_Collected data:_
:::
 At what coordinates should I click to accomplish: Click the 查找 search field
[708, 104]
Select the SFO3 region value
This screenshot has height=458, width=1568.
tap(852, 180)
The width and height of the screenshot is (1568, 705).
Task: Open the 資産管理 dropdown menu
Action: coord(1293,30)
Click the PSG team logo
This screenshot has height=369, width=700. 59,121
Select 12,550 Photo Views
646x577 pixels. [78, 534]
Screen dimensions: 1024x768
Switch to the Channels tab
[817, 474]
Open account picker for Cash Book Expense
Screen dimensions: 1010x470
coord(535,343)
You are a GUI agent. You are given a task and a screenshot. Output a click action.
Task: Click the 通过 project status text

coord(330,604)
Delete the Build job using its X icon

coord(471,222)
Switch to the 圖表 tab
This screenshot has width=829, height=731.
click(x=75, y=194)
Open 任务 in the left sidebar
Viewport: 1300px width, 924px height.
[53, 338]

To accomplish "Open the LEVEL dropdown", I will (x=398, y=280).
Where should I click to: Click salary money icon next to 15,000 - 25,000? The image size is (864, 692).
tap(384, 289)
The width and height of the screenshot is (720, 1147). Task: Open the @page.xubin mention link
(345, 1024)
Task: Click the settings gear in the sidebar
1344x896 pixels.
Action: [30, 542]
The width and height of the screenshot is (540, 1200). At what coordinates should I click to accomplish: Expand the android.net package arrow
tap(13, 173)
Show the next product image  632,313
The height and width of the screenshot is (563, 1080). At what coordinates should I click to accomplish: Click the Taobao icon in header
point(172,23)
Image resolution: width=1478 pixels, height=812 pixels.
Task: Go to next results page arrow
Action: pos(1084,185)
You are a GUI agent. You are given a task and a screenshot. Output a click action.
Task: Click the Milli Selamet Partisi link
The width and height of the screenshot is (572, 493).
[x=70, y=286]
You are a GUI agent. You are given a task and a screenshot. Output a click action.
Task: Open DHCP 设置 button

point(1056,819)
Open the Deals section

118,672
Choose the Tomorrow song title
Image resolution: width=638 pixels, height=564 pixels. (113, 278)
:::
_PROBLEM:_ Output exactly what runs from the line with "The width and height of the screenshot is (540, 1200)." to the final line above, both lines included, and nothing else.

_SOLVED EXERCISE:_
The width and height of the screenshot is (540, 1200). At what coordinates should I click to accomplish: Expand the android.net package arrow
tap(13, 173)
Show the next product image  632,313
The height and width of the screenshot is (563, 1080). At what coordinates should I click to accomplish: Click the Taobao icon in header
point(172,23)
Image resolution: width=1478 pixels, height=812 pixels.
Task: Go to next results page arrow
Action: pos(1084,185)
You are a GUI agent. You are given a task and a screenshot. Output a click action.
Task: Click the Milli Selamet Partisi link
The width and height of the screenshot is (572, 493).
[x=70, y=286]
You are a GUI agent. You are given a task and a screenshot. Output a click action.
Task: Open DHCP 设置 button

point(1056,819)
Open the Deals section

118,672
Choose the Tomorrow song title
Image resolution: width=638 pixels, height=564 pixels. (113, 278)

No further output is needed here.